Collected data entries:
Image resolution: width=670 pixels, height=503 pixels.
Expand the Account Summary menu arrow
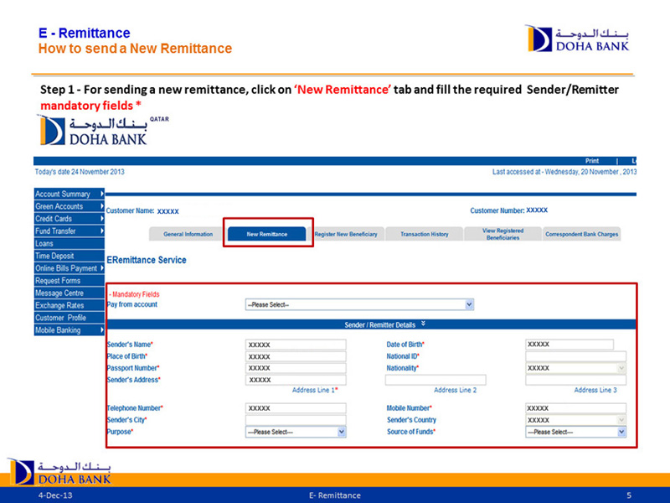(x=101, y=194)
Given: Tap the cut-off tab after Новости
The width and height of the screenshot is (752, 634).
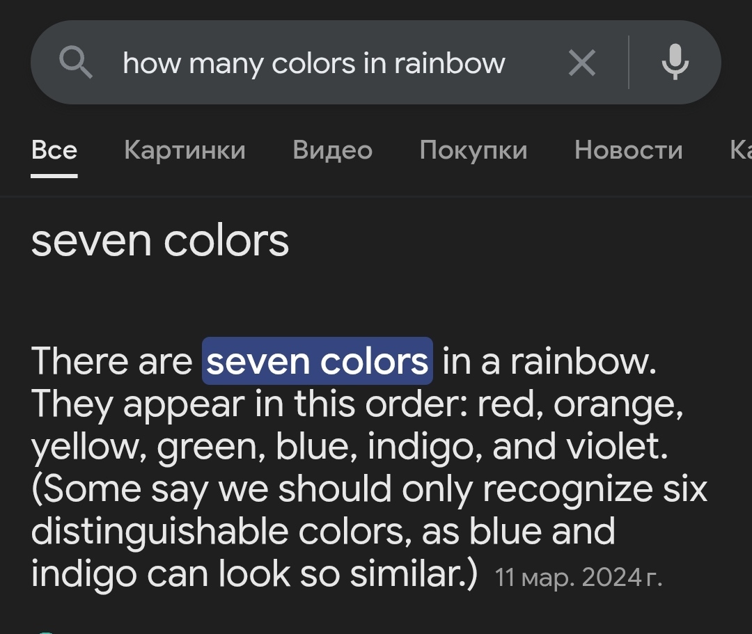Looking at the screenshot, I should pyautogui.click(x=740, y=150).
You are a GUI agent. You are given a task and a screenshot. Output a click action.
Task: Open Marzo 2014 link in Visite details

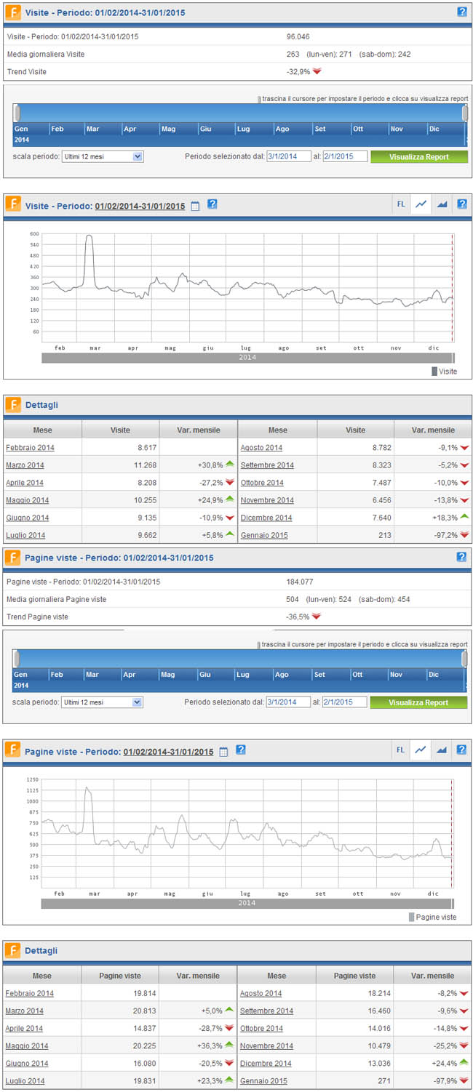tap(25, 465)

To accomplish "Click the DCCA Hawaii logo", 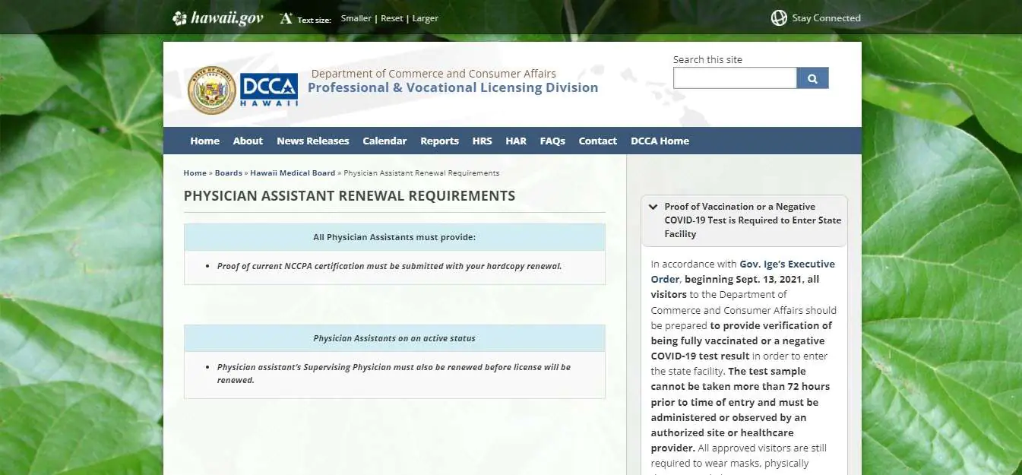I will pyautogui.click(x=269, y=90).
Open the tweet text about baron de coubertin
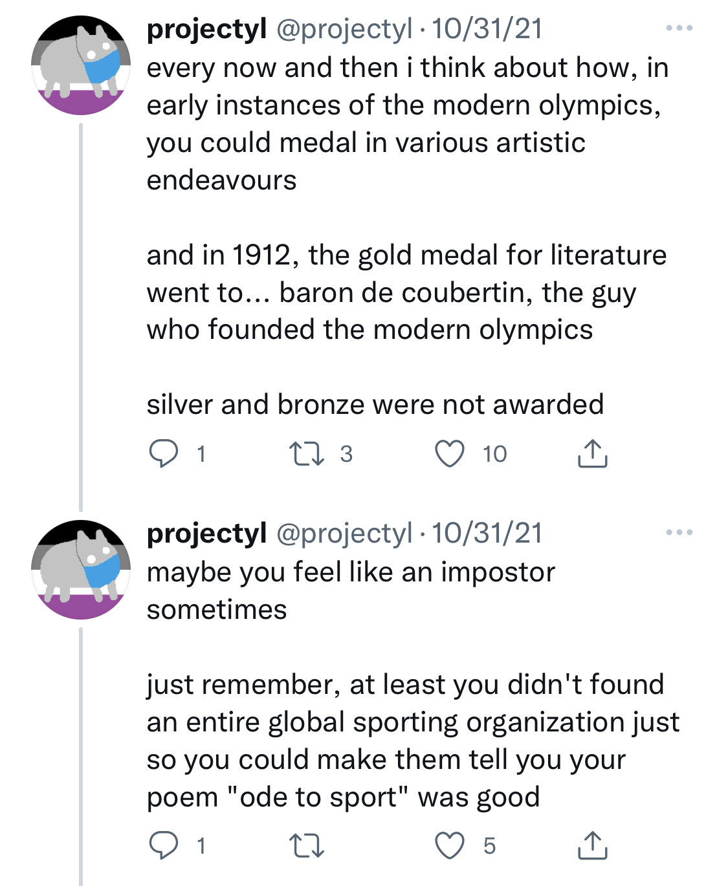728x886 pixels. [391, 292]
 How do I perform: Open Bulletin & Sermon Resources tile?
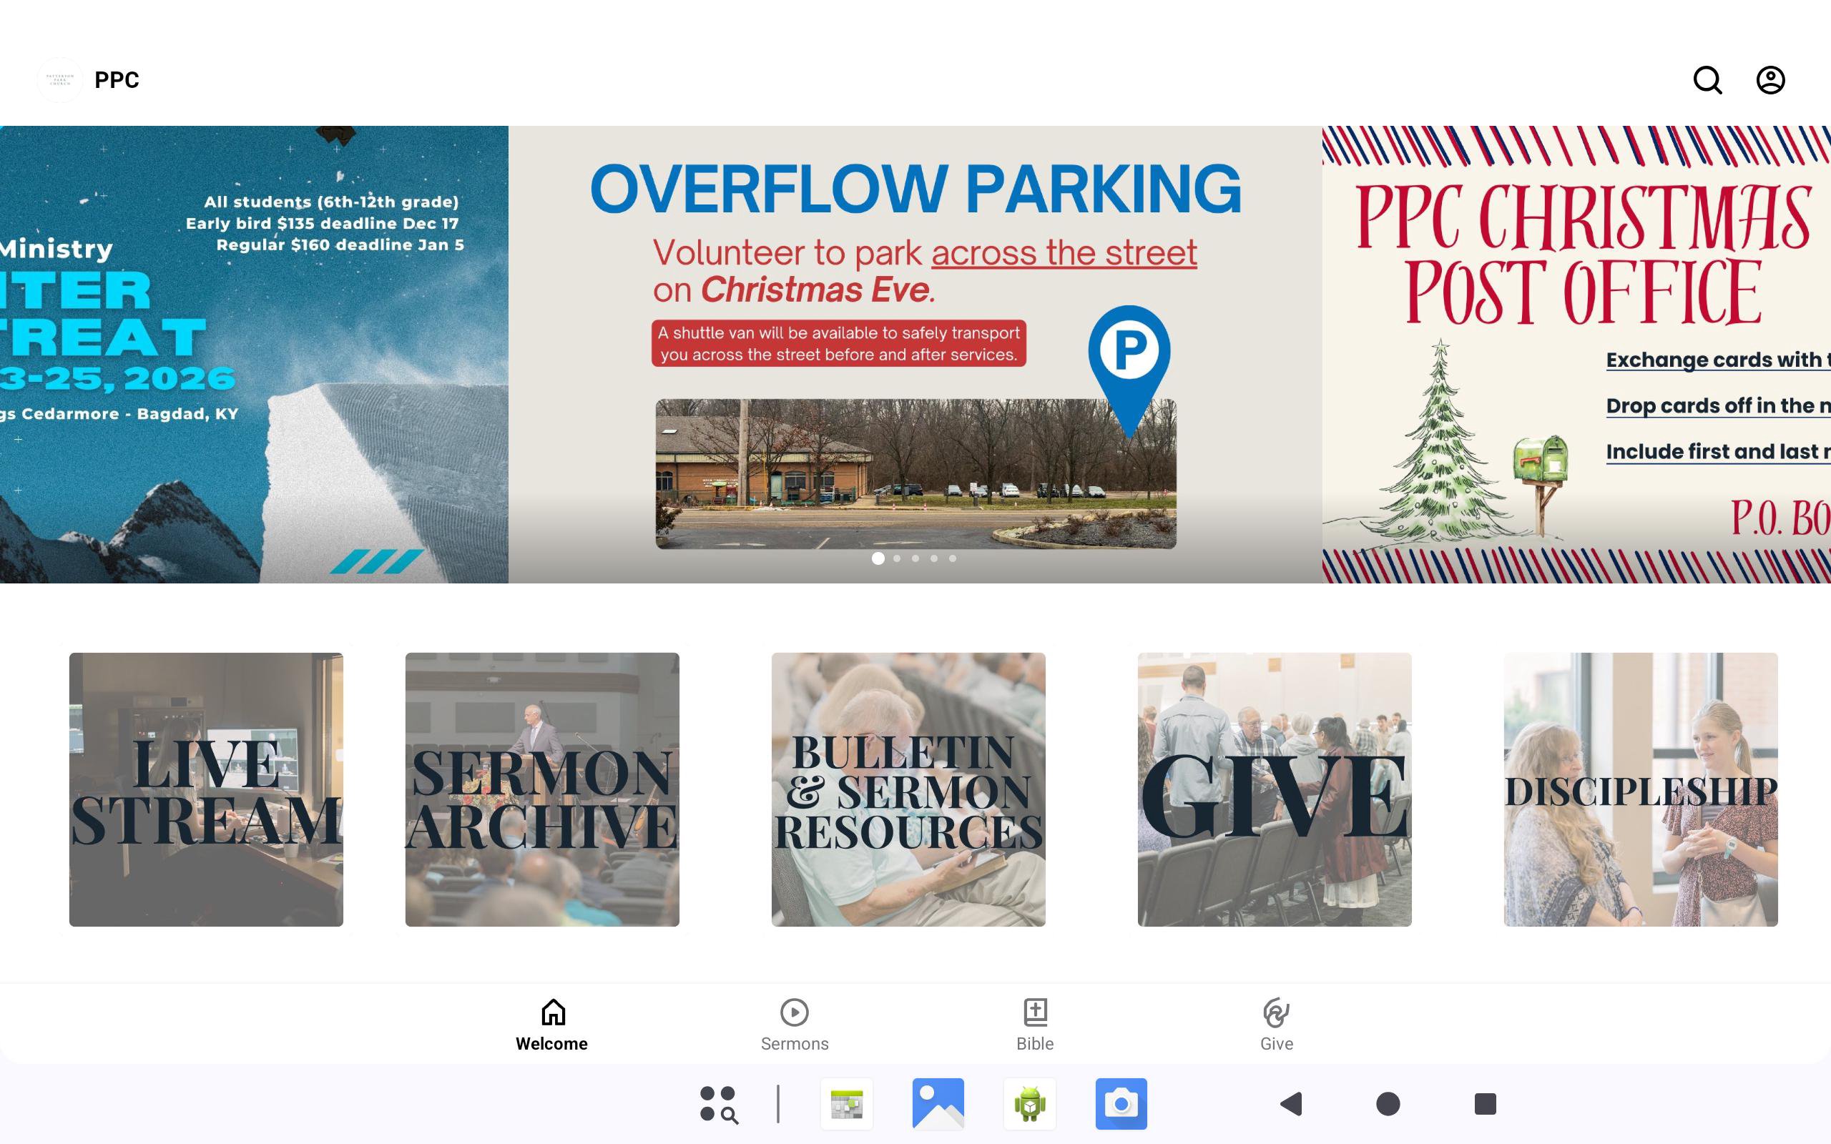click(908, 789)
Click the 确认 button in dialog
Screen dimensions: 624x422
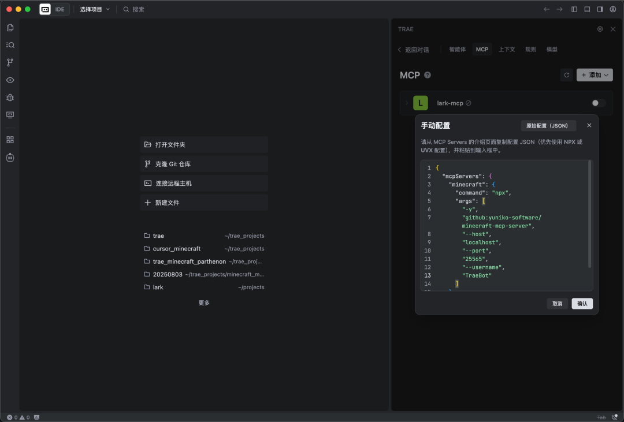(x=582, y=304)
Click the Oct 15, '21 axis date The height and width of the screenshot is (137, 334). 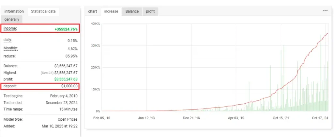click(281, 118)
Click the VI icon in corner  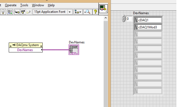pos(103,9)
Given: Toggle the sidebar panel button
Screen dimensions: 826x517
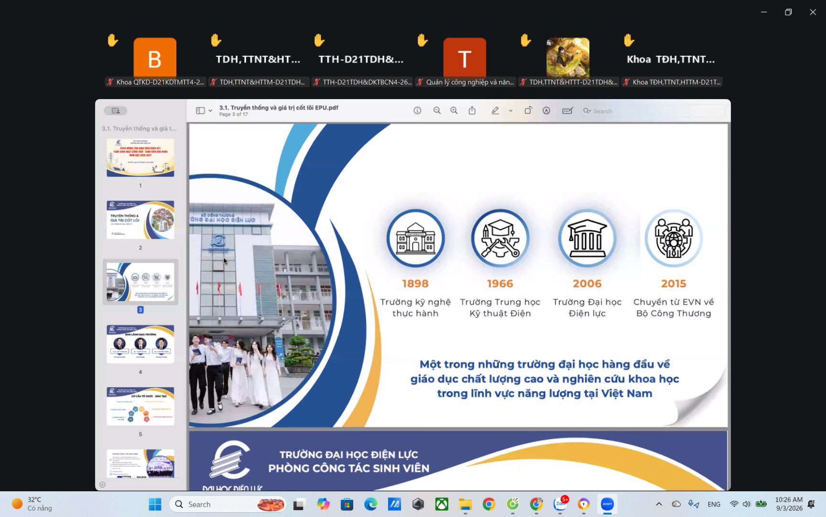Looking at the screenshot, I should click(x=200, y=111).
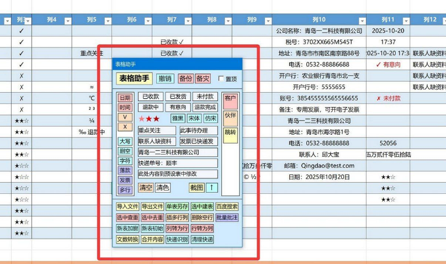Open the 列7 column filter dropdown
This screenshot has width=446, height=264.
(x=187, y=20)
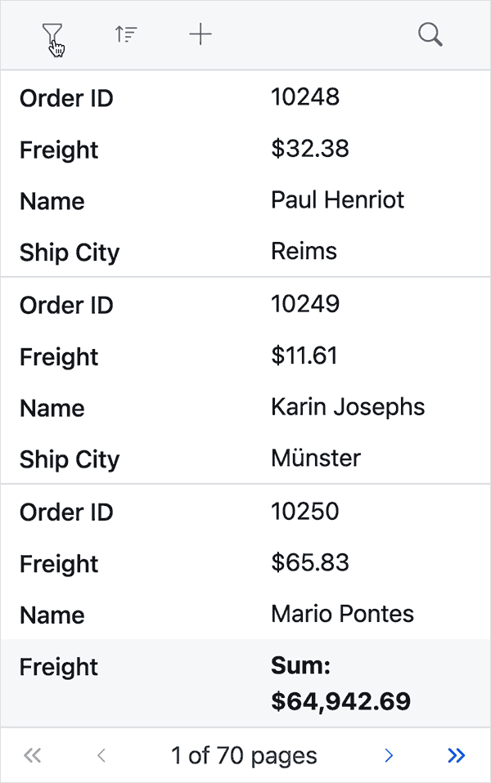491x783 pixels.
Task: Click the Ship City value Münster
Action: tap(315, 458)
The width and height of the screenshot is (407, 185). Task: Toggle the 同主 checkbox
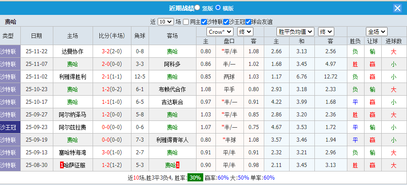(x=187, y=22)
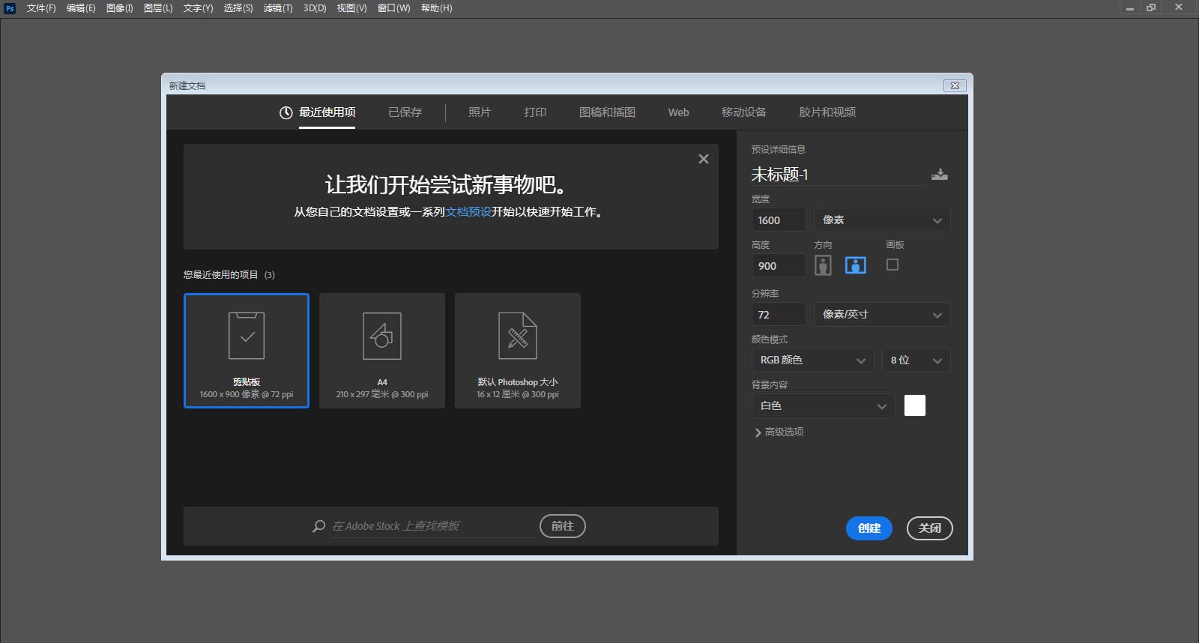Enable the 画板 artboard checkbox

click(x=892, y=265)
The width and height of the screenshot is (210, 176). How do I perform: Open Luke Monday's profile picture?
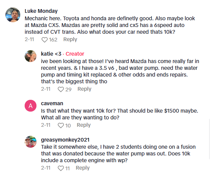(x=13, y=15)
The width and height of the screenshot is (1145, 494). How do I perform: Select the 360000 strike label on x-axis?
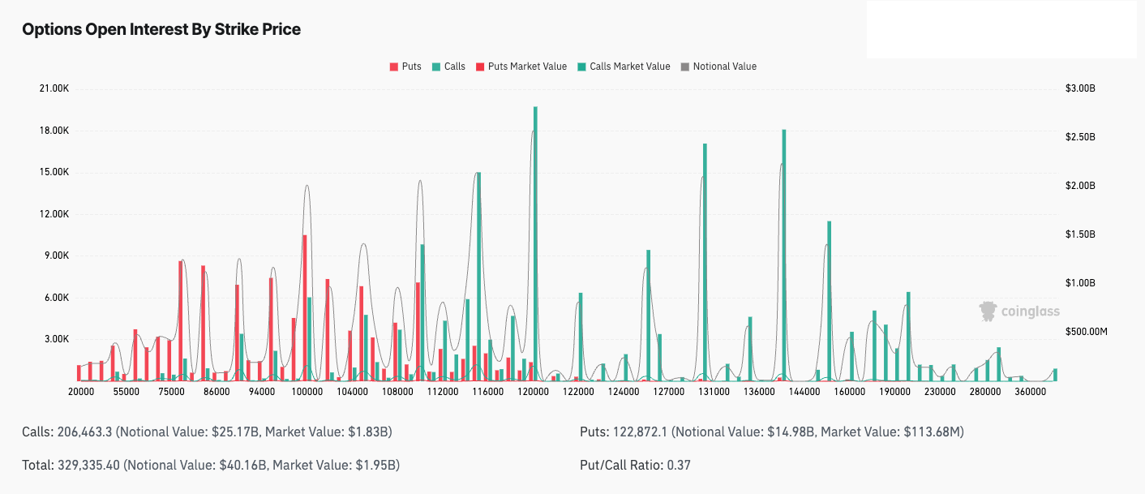pyautogui.click(x=1030, y=392)
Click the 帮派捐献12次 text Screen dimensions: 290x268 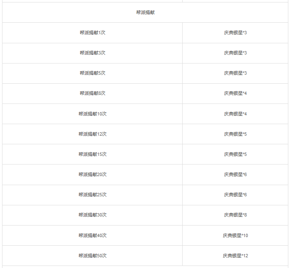click(93, 134)
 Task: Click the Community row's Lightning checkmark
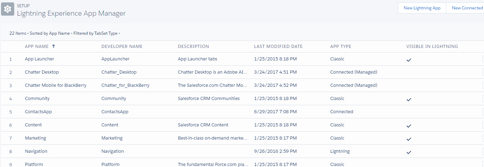click(409, 99)
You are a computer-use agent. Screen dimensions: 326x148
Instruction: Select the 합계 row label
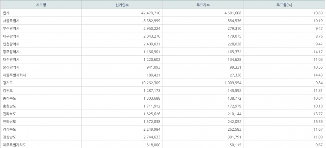click(6, 13)
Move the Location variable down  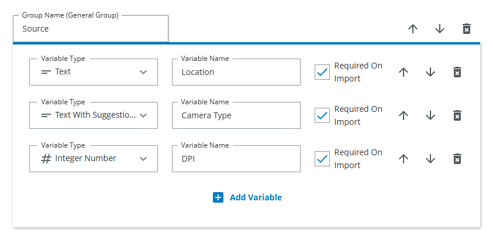[x=430, y=72]
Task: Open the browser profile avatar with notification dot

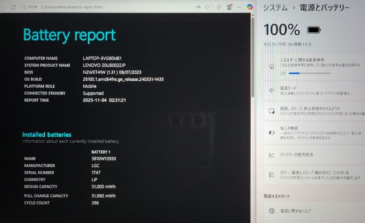Action: (229, 7)
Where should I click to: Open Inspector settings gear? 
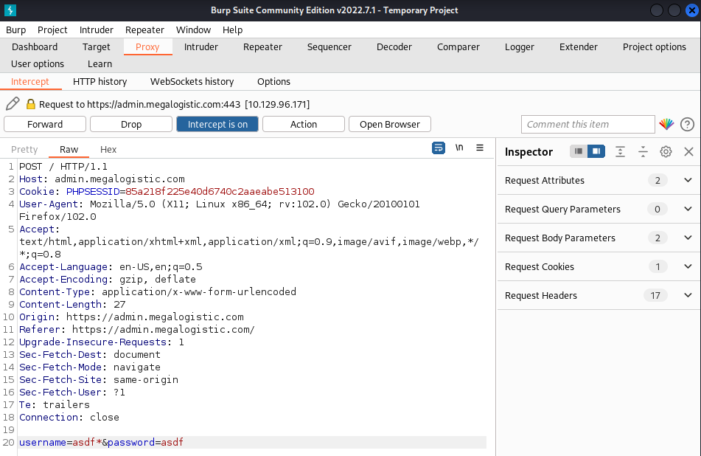tap(666, 151)
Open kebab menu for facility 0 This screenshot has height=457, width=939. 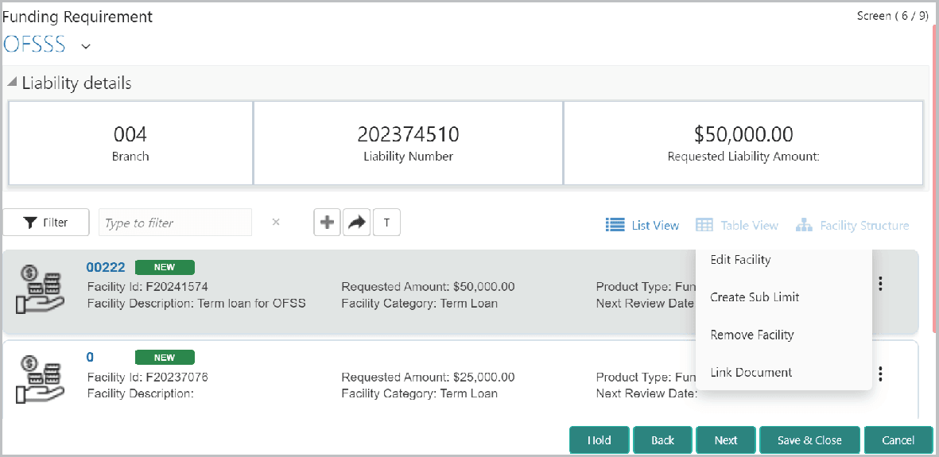pos(880,374)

- YOUR ASSIGNMENT
Please state how many lines of the data hold the string "agent", with nothing else in your reply.

- YOUR RESPONSE
2